During the course of routine educational dissection of the right gluteal region of a 50-year-old male cadaver, an accessory belly of piriformis was observed originating from the dorsal aspect of the innominate bone close to the margin of the greater sciatic notch. This accessory belly was superior and parallel to the main piriformis muscle (Figure 1). The accessory belly joined the main belly of piriformis at its insertion. The accessory belly was 6.3 cm long and 1.4 cm wide, and was fleshy throughout. The length of the main piriformis was 7.2 cm and width was 3.6 cm. Both the bellies fused to form a common tendon and were inserted into the piriform fossa at the upper border of the greater trochanter. The innervation was derived from the dorsal rami of L5, S1 and S2 nerves. Branches of superior gluteal nerve were interposed between the two bellies of piriformis and were also found to pierce the main belly.


Figure 1: Dissected right gluteal region. (PM: piriformis muscle; SN: sciatic nerve; GM: gluteus medius; SGN: superior gluteal nerve; *: additional belly of piriformis muscle)


Piriformis is a key muscle of the gluteal region, therefore, any deviation from the normal morphology merits special mention in anatomical literature. Among the commonly described variations of this region are those of sciatic nerve with regard to its branching pattern [3].

Although the main belly of piriformis originated from the pelvic surface of sacrum, the accessory belly had extrapelvic origin from innominate bone. The astonishing observation in the present study was the interposition of superior gluteal nerve between the main and accessory bellies of piriformis muscle. This is an extremely rare finding, which to the best of our knowledge has not been reported previously.

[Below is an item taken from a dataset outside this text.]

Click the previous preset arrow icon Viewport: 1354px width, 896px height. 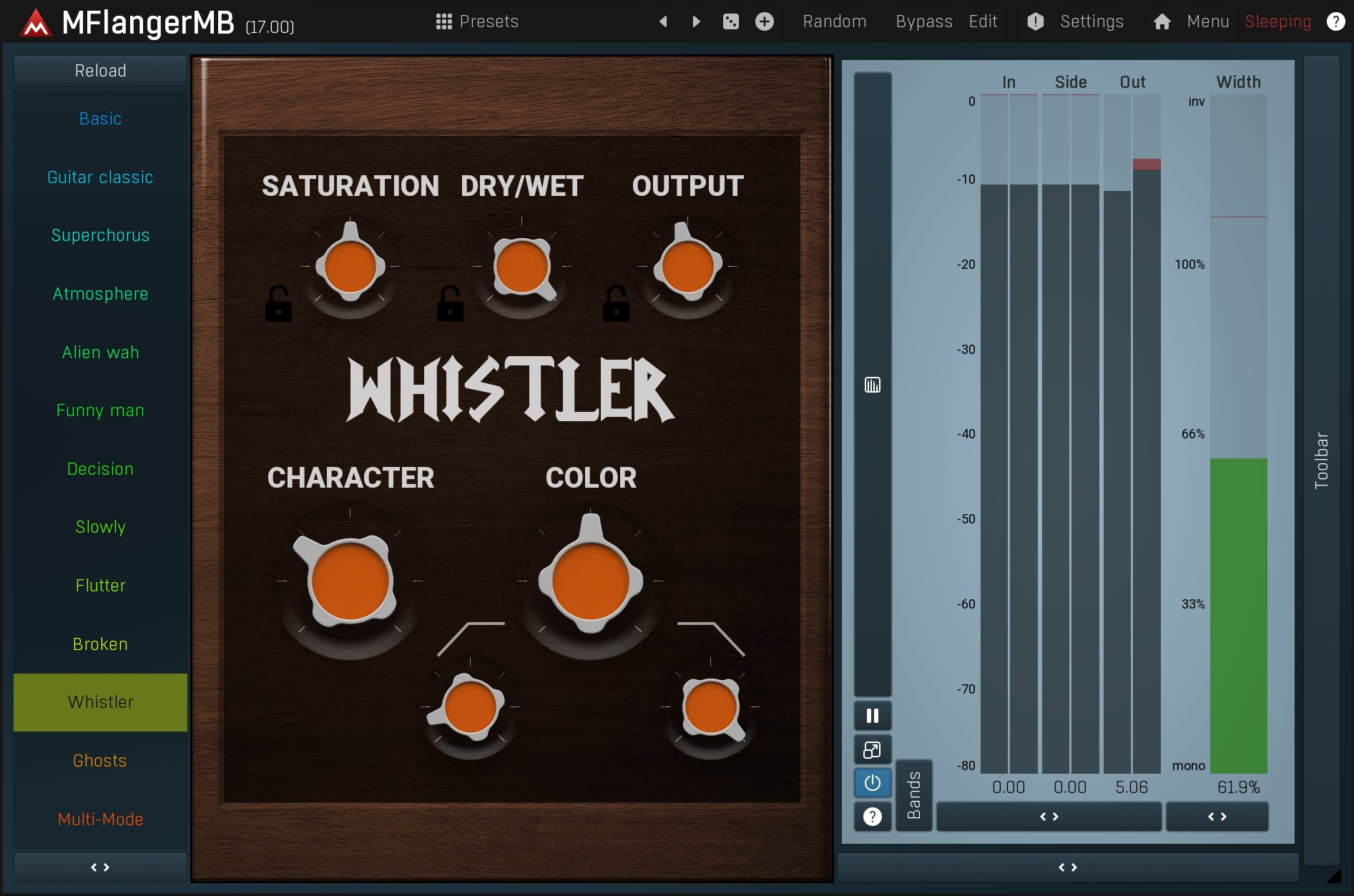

There are two types of piriformis syndrome. Anatomical variants are responsible for primary piriformis syndrome, whereas the secondary syndrome is caused by ischemia and trauma [4]. Therefore, the presence of an accessory belly of piriformis muscle as found in the current case, is likely to contribute to the primary type of piriformis syndrome. Compression of the superior gluteal nerve in this case could result in functional impairment; the gluteus medius and minimus and may also influence the stability of hip joint. Additionally ipsilateral muscle weakness may accompany the above symptomatology [5]. In the present study, presence of branches of the superior gluteal nerve piercing the main belly of piriformis was an interesting observation. We, as anatomists opine that this can be regarded as a morphological attempt to reinforce innervation of piriformis musculature composed of two bellies.

From an embryological perspective, it is known that piriformis develops from the dorsal muscle mass and comes in close contact with migrating ventral mass muscles [6]. However, separate condensations of mesenchyme from the two origin sites of piriformis muscle or persistence of undifferentiated mesenchymal cells may result in a bi-partite constitution of this muscle. Our case report conforms to the type B of the piriformis muscle variant as stated by Windisch [6], wherein there exists a short upper and long lower muscle belly. Several reports of accessory slips of piriformis muscle have been discussed earlier. These anomalous slips have been incriminated in the etiology of coccygodynia and sciatica pain, especially if the sciatic nerve is entrapped in between these slips [7].

Surprisingly in present case, the sciatic nerve was not seen to pierce or split the piriformis muscle; however, an important branch of lumbosacral plexus, i.e. superior gluteal nerve was interposed between the two bellies of piriformis. This anatomical relationship may possibly constitute a potential site for entrapment of superior gluteal nerve.

In conclusion, the present report of rare morphological variation of piriformis with superior gluteal nerve interposed between the two bellies is yet to be described in literature. This holds interest not only to anatomists but also to surgeons as well as radiologists, as a rare cause of undiagnosed chronic pain in the gluteal region.